TASKS TO PERFORM:
A: In the passage on Ambrosius's testimony, about how many wounds did Ambrosius say there must be?
B: Decide whether each statement agrees with the passage on Ambrosius's testimony, and give yes or no along with the words from the passage that settle it.
(i) Ambrosius had personally studied the alleged Jewish texts about ritual murder.
(ii) Two monks were Ambrosius's main sources.
(iii) Liadov was unimpressed by Ambrosius's testimony.
C: Go on with the passage on Ambrosius's testimony after its final sentence.

[SOURCE EXTRACT]

Ambrosius also claimed that “there must be a specific number of wounds in such cases in a specific part of the body: the number of wounds is approximately forty-five.” In his May 1911 deposition Ambrosius acknowledged that he himself had not personally studied the alleged Jewish texts concerning the ritual murder of Christians. Moreover, he admitted that the two monks who were his main sources were “Cantonists,” Jews who had been impressed as early as the age of twelve into the tsar’s army for twenty-five years and knew little of their religion. Liadov nonetheless was highly impressed with Ambrosius’s testimony.

[/SOURCE EXTRACT]
[DATA SHOWN]

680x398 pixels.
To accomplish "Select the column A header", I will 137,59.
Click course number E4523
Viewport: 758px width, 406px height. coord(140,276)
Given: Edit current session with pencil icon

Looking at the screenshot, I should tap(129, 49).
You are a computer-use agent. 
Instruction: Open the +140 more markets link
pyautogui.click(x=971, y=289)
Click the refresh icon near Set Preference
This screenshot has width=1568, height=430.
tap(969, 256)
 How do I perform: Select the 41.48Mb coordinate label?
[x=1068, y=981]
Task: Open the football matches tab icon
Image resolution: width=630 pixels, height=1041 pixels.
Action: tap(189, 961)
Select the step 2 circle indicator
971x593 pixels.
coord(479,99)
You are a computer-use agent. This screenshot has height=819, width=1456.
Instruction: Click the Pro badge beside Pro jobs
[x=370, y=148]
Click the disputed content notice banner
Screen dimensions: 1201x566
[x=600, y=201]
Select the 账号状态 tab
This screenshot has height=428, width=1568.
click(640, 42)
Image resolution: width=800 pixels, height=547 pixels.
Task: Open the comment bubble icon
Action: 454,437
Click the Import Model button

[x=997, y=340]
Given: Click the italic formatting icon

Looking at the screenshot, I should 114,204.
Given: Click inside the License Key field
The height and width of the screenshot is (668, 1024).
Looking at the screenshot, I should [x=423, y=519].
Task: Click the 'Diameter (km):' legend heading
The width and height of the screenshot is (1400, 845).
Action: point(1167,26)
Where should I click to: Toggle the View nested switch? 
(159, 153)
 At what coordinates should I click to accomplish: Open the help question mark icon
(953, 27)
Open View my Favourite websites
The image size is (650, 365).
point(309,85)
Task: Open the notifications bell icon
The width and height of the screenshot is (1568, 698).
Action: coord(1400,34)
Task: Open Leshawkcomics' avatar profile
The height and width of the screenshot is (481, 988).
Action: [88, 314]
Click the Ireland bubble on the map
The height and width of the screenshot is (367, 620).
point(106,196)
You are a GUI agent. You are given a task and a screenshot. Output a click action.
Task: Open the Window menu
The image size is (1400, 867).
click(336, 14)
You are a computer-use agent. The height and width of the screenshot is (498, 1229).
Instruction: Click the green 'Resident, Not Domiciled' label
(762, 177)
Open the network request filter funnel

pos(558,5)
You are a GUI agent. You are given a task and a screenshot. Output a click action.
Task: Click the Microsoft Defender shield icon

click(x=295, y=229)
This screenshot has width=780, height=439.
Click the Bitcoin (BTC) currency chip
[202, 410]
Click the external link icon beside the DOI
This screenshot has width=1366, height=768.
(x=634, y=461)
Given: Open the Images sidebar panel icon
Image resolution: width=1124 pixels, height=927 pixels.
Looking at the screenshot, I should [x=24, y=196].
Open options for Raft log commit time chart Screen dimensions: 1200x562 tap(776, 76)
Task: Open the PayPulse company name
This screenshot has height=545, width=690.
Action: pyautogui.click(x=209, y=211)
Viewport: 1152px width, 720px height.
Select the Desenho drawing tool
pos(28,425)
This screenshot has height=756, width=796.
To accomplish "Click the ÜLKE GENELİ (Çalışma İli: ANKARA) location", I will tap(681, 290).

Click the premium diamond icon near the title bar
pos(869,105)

[/DATA SHOWN]

WRITTEN RESPONSES:
A: Approximately forty-five.

B:
(i) No: "he himself had not personally studied the alleged Jewish texts concerning the ritual murder of Christians."
(ii) Yes: "the two monks who were his main sources"
(iii) No: "Liadov nonetheless was highly impressed with Ambrosius’s testimony."

C:
On May 8, Professor Sikorsky rendered his psychological profile of the perpetrators. It was based on an astounding interpretation of the autopsy materials. “All the damage and wounds were inflicted by a steady and confident hand, one that was neither trembling in fear, nor moving with exaggerated scope and force out of rage,” he pronounced. While Fenenko and Brandorf believed the four dozen wounds, all over Andrei’s body, many with no clear purpose, testified to a crime committed in a frenzy, Sikorsky insisted, “This was precise, ruthless, cold-blooded work, such as might have been performed by someone who was accustomed to slaughtering.” Chaplinsky reported these revelatory findings to the justice minister:

Professor Sikorsky, based on considerations of an historical and anthropological character, considers the murder of Yushchinsky, in its chief and consistent characteristics—the slow draining of blood, torture, and killing of the victim—typical of a series of similar murders which have happened repeatedly in Russia and other countries. The psychological basis of this type of murder, in the opinion of Professor Sikorsky, is the “racial revenge and vendetta of the sons of Jacob.”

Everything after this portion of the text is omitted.